Forgive me if I sound old-fashioned, but murdered teens just aren’t what they used to be. There was a time when you could tell a relatable story about you and your best buds heading up to your favorite lakeside camp,where you could find some summer memories, maybe a little bit of romance, and definitely an axe-wielding stranger. Now, those stories are in danger of feeling a little dated. I mean, when was the last time you went outside? We have Twitter now! To tell a teen slasher story today, you’d need to find a new angle. Enter Party Hard, Die Young.
Party Hard, Die Young follows a group of devil-may-care teens on a trip to celebrate their high school graduation.
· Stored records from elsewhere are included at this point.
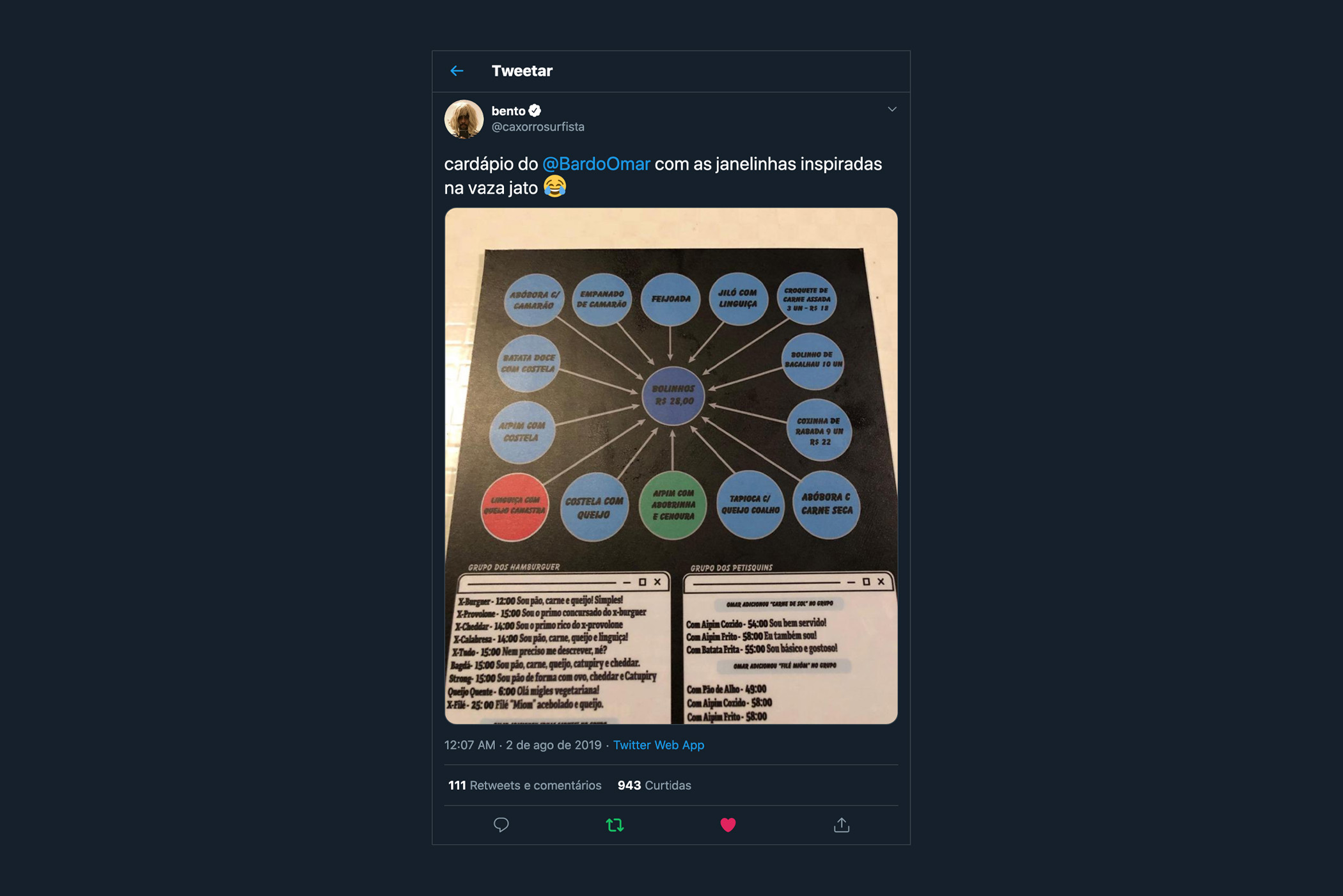The image size is (1343, 896).
Task: View the 111 Retweets e comentários list
Action: [x=524, y=785]

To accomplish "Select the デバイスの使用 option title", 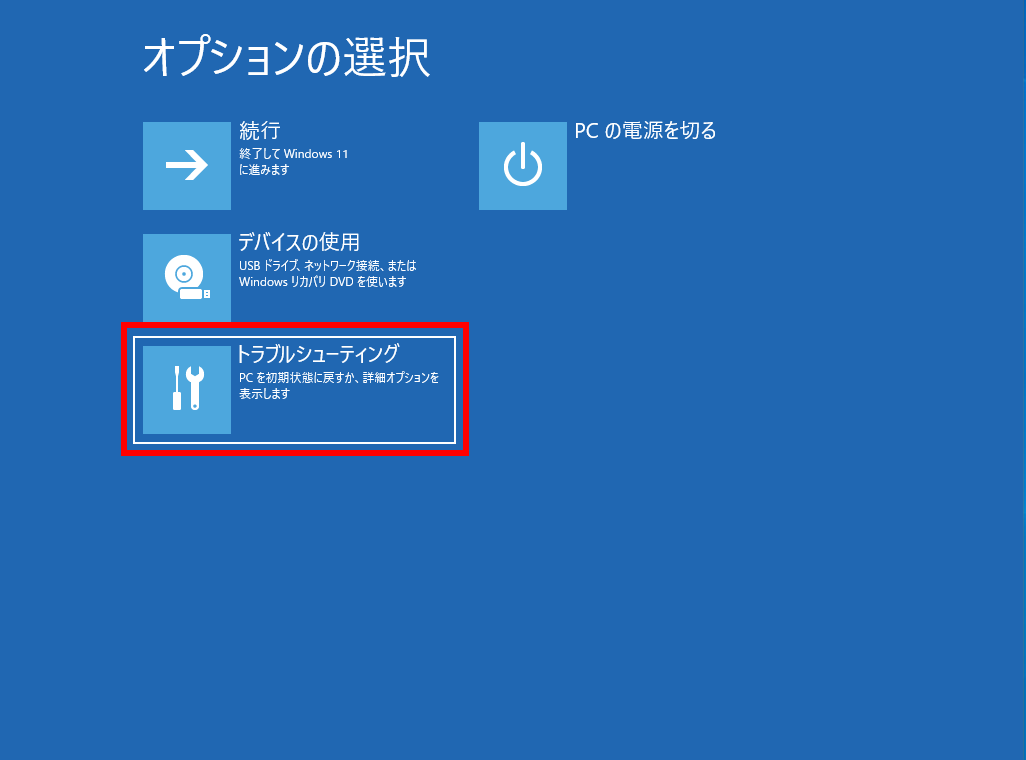I will click(299, 242).
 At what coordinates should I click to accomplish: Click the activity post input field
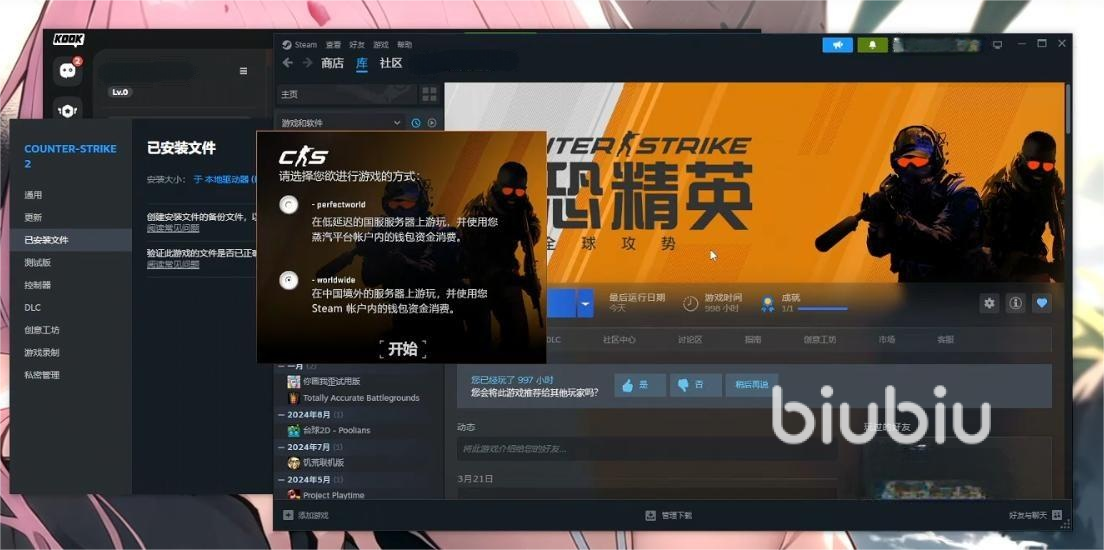point(646,450)
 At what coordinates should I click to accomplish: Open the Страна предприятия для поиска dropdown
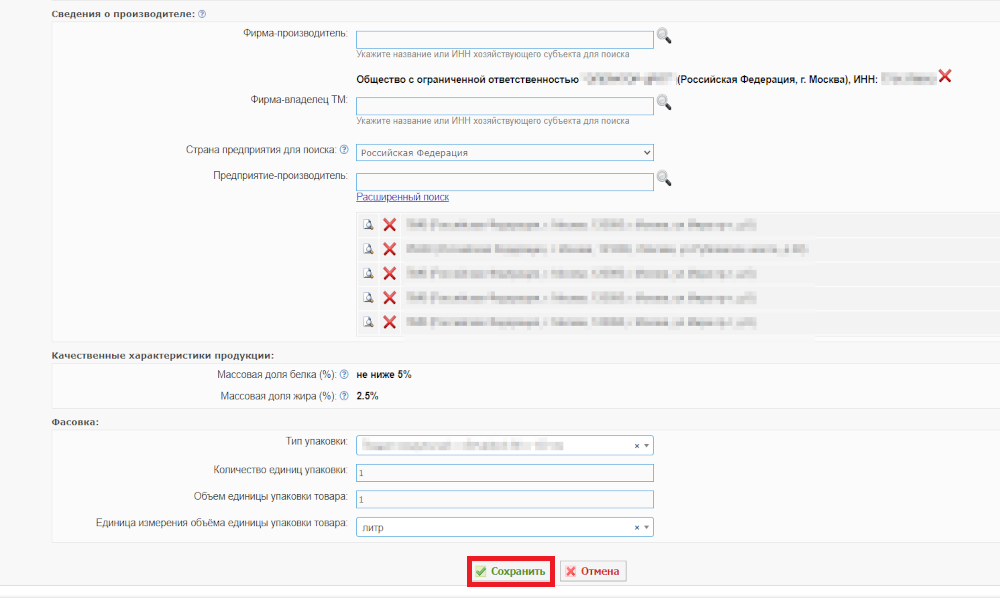click(504, 152)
But instead of the woods, a beach, or some ski resort, these teens are headed to X-Jam. This summer slam is spring break on steroids, a drug-fueled, sex-crazed, neon-colored party contained solely on one island location. Our teen group, lead by the intuitive Julia, spends a few days living it up, but then things start to turn dark. Julia’s best friend Jessy disappears, and though Julia was very high, she swears that she saw someone attack her bestie. What follows is a dubstepping, strobe-lit whodunit, culminating in a shocking revelation between friends who thought they knew each other.
“[Party Hard, Die Young] is a dubstepping, strobe-lit whodunit, culminating in a shocking revelation between friends who thought they knew each other.”
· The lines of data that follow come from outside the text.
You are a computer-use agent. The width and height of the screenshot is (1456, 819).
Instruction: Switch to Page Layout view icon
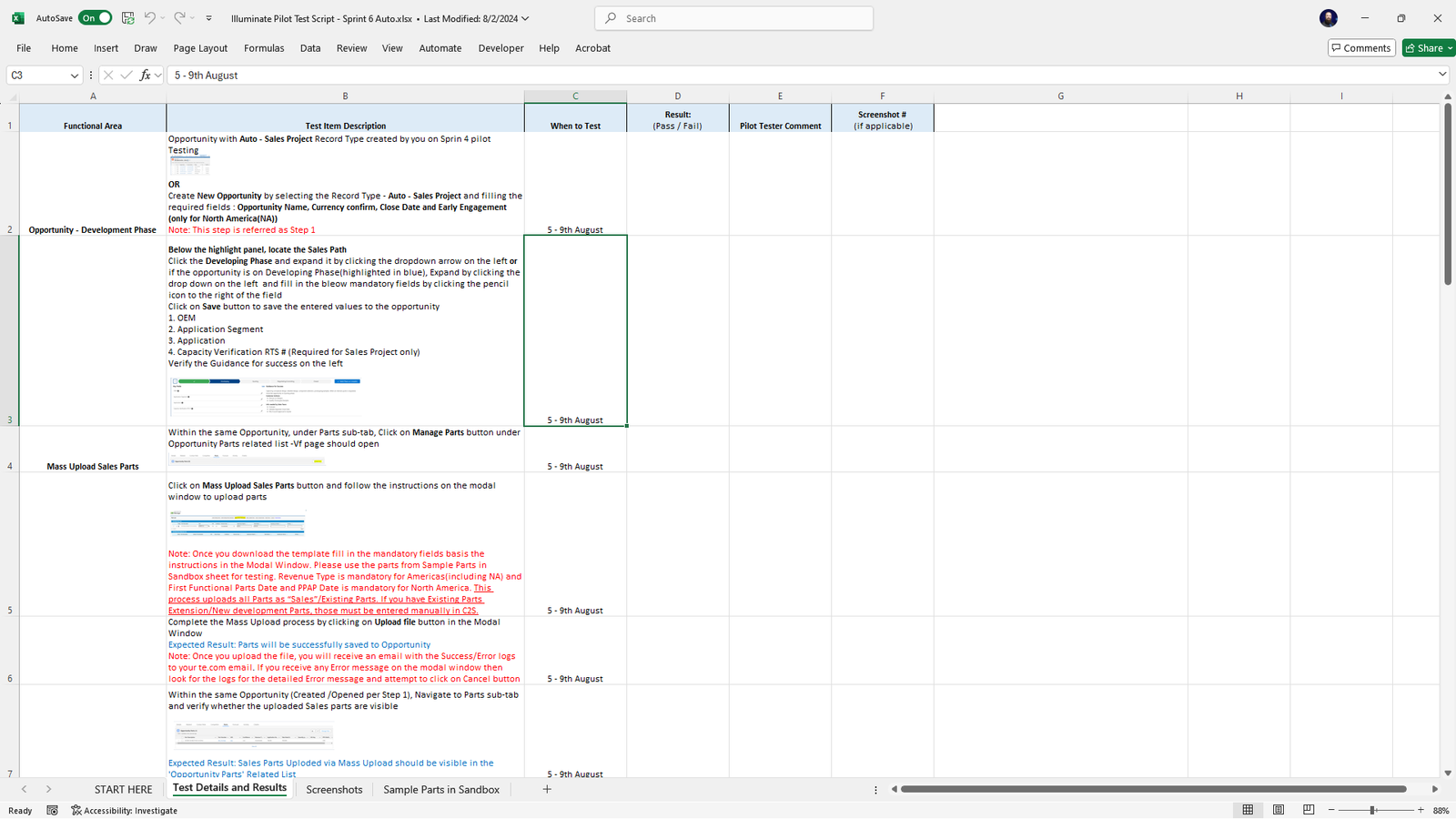point(1279,810)
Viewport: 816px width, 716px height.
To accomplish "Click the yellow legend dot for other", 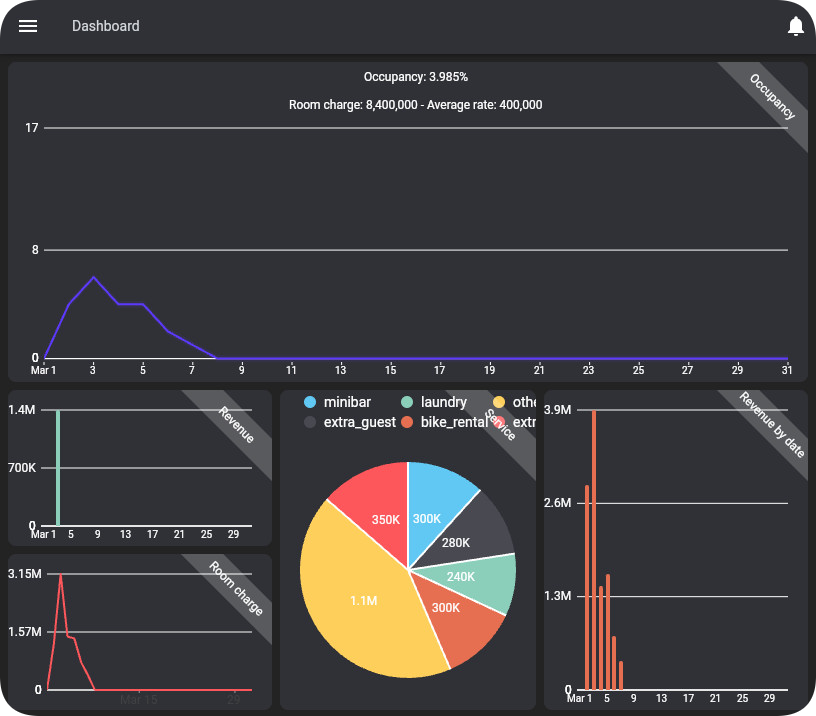I will 500,402.
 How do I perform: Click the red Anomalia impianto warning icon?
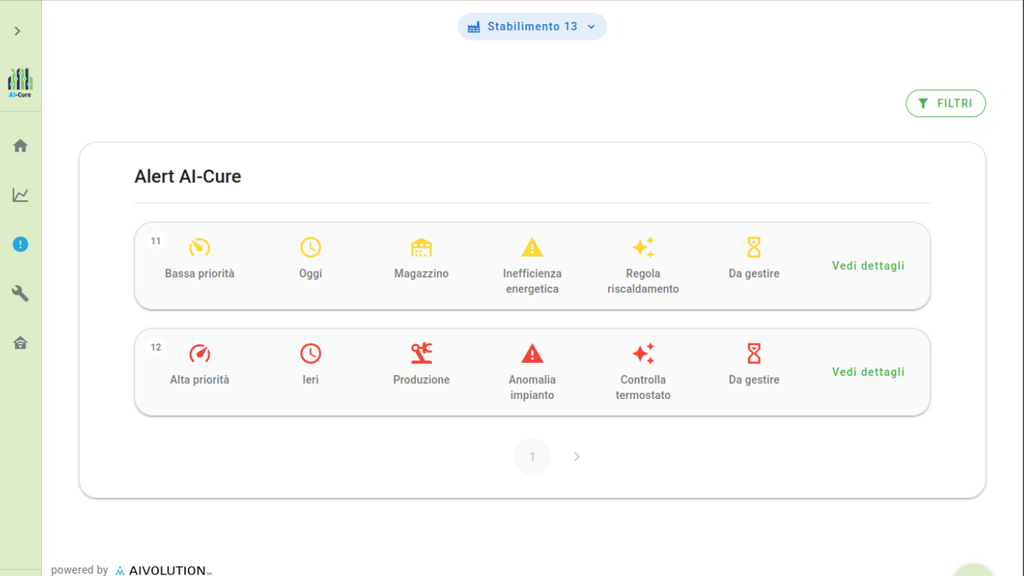[x=532, y=353]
Let me start this review by admitting a personal bias. I love teen slashers. There’s something about high-school-drama turned horror that just makes sense to me. Maybe that says something about how I felt about high school (hint: not a fan) but to me, teen slashers are the ultimate coming of age stories. They’re about young, naive people on the cusp of adulthood finding out their actions have consequences, that living care-free can lead to disaster. Even without a masked killer in the mix, that’s a terrifying thing, and one that we all have to face. The characters in Party Hard, Die Young all exemplify an aspect of this idea. Plus, weaving a scandalous, neo-Agatha-Christie mystery into the story pretty much means this film scratches every itch I’ve got.
Alright, so personal bias aside, there’s still a lot for a general viewer to love about Party Hard. Director Dominik Hartl knows how to make a genre movie without just repeating a genre movie. His chase scenes are as tense as anything you’ll see in Halloween, but their construction is completely different. Instead of following a single character around the corners of a spooky old house, Hartl puts some of his scariest moments in full view of the massive X-Jam crowds. In one particularly memorable scene, Julia is being chased and, to avoid the (possible) killer’s gaze, actually hides between grinding bodies at a rave. The partygoers continue dancing, entirely oblivious to the deadly stakes around them. It’s always fun to see dark humor really work in a horror movie, doubly so when it’s literally under blacklight.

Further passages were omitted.